Start of Dataset

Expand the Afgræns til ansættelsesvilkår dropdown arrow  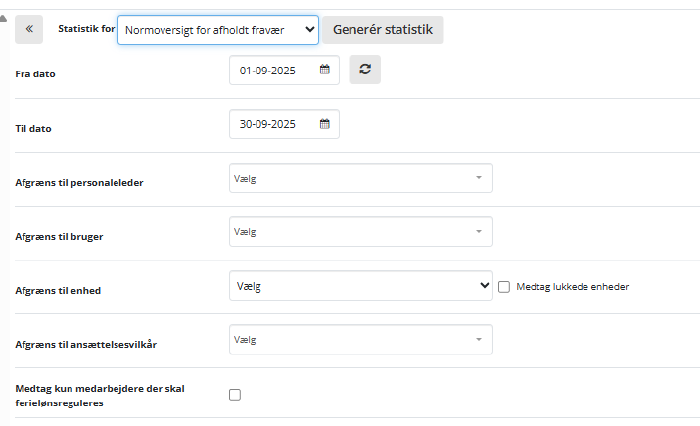[479, 340]
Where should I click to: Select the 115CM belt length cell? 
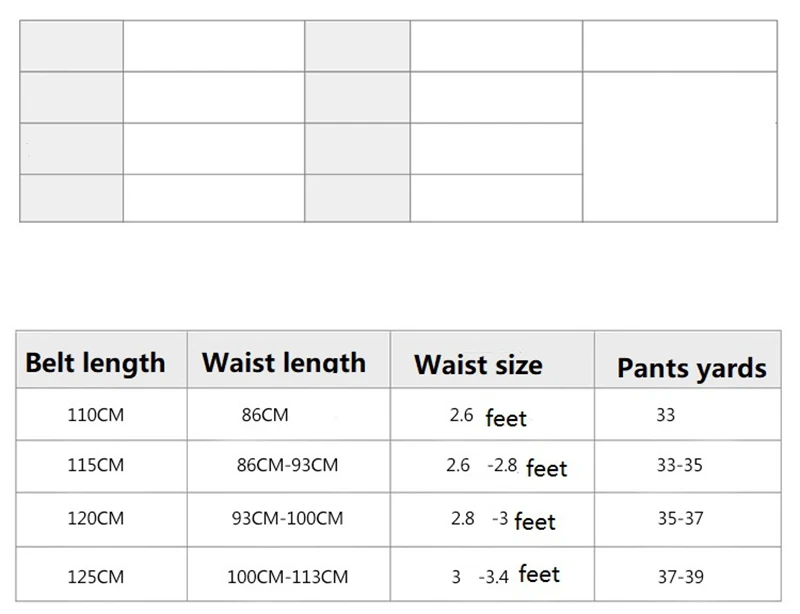coord(102,466)
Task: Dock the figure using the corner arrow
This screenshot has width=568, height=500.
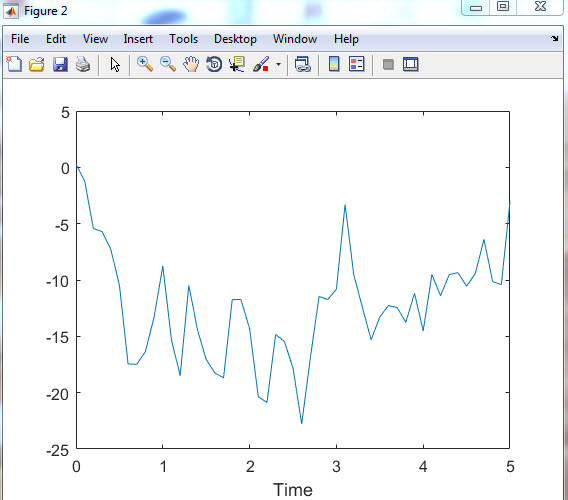Action: tap(555, 38)
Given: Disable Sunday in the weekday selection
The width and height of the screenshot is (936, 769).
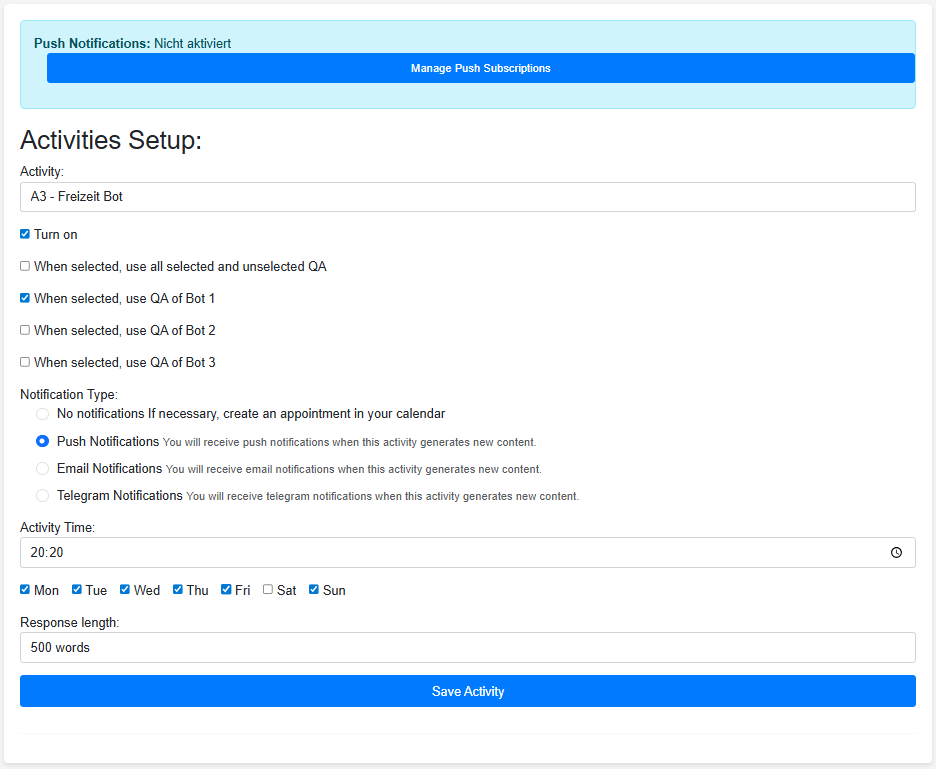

End of Dataset

With the pictures left out, give again exactly the lines from the one with "This screenshot has width=568, height=500." through the end of the data, both included.

(Response):
This screenshot has width=568, height=500.
Action: tap(555, 38)
Given: Disable Sunday in the weekday selection
The width and height of the screenshot is (936, 769).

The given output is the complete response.